◆ Stored items ◆
※

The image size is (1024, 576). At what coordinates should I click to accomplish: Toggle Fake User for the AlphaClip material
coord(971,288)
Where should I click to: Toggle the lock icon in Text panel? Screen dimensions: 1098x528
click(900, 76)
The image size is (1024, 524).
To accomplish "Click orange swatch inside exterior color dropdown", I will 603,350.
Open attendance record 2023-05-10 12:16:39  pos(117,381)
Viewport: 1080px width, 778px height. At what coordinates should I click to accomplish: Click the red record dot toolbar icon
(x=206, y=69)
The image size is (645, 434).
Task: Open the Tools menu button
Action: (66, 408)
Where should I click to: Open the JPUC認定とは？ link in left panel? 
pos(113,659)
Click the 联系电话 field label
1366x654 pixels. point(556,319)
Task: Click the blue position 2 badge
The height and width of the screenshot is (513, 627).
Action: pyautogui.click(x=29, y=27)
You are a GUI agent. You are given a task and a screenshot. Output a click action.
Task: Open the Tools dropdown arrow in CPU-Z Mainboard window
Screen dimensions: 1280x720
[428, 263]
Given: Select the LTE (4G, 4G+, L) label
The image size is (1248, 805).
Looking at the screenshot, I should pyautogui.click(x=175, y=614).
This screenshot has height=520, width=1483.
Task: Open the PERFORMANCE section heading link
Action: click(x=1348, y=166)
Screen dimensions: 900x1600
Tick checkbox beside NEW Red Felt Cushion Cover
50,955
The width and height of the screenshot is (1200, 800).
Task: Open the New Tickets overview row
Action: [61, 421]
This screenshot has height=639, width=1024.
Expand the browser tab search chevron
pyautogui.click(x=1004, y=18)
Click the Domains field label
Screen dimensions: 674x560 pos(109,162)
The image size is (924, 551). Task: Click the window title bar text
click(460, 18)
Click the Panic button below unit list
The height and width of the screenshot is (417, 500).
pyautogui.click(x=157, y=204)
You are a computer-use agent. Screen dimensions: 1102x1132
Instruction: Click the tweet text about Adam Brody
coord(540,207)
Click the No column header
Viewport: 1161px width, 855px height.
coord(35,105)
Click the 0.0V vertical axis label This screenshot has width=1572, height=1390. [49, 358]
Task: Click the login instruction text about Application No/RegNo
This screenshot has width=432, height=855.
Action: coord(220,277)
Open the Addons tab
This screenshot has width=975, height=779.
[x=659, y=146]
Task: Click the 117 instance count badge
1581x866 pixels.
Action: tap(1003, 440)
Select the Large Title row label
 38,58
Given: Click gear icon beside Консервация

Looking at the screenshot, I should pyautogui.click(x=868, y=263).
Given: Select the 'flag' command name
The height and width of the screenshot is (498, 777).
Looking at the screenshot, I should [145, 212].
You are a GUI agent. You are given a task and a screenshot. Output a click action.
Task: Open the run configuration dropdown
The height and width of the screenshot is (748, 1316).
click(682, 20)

※

◆ What you should do ◆
Print out the records exactly as they were entered.

◆ Task response ◆
The image size is (1024, 576). At what coordinates should I click to accomplish: Toggle Fake User for the AlphaClip material
coord(971,288)
Where should I click to: Toggle the lock icon in Text panel? Screen dimensions: 1098x528
click(900, 76)
The image size is (1024, 524).
To accomplish "Click orange swatch inside exterior color dropdown", I will 603,350.
Open attendance record 2023-05-10 12:16:39  pos(117,381)
Viewport: 1080px width, 778px height. At what coordinates should I click to accomplish: Click the red record dot toolbar icon
(x=206, y=69)
The image size is (645, 434).
Task: Open the Tools menu button
Action: (66, 408)
Where should I click to: Open the JPUC認定とは？ link in left panel? 
pos(113,659)
Click the 联系电话 field label
1366x654 pixels. point(556,319)
Task: Click the blue position 2 badge
The height and width of the screenshot is (513, 627).
Action: pyautogui.click(x=29, y=27)
You are a GUI agent. You are given a task and a screenshot. Output a click action.
Task: Open the Tools dropdown arrow in CPU-Z Mainboard window
Screen dimensions: 1280x720
[428, 263]
Given: Select the LTE (4G, 4G+, L) label
The image size is (1248, 805).
Looking at the screenshot, I should pyautogui.click(x=175, y=614).
This screenshot has height=520, width=1483.
Task: Open the PERFORMANCE section heading link
Action: click(x=1348, y=166)
Screen dimensions: 900x1600
Tick checkbox beside NEW Red Felt Cushion Cover
50,955
The width and height of the screenshot is (1200, 800).
Task: Open the New Tickets overview row
Action: [61, 421]
This screenshot has height=639, width=1024.
Expand the browser tab search chevron
pyautogui.click(x=1004, y=18)
Click the Domains field label
Screen dimensions: 674x560 pos(109,162)
The image size is (924, 551). Task: Click the window title bar text
click(460, 18)
Click the Panic button below unit list
The height and width of the screenshot is (417, 500).
pyautogui.click(x=157, y=204)
You are a computer-use agent. Screen dimensions: 1102x1132
Instruction: Click the tweet text about Adam Brody
coord(540,207)
Click the No column header
Viewport: 1161px width, 855px height.
coord(35,105)
Click the 0.0V vertical axis label This screenshot has width=1572, height=1390. [49, 358]
Task: Click the login instruction text about Application No/RegNo
This screenshot has width=432, height=855.
Action: coord(220,277)
Open the Addons tab
This screenshot has width=975, height=779.
[x=659, y=146]
Task: Click the 117 instance count badge
1581x866 pixels.
Action: tap(1003, 440)
Select the Large Title row label
 38,58
Given: Click gear icon beside Консервация

Looking at the screenshot, I should pyautogui.click(x=868, y=263).
Given: Select the 'flag' command name
The height and width of the screenshot is (498, 777).
Looking at the screenshot, I should [145, 212].
You are a GUI agent. You are given a task and a screenshot. Output a click action.
Task: Open the run configuration dropdown
The height and width of the screenshot is (748, 1316).
click(682, 20)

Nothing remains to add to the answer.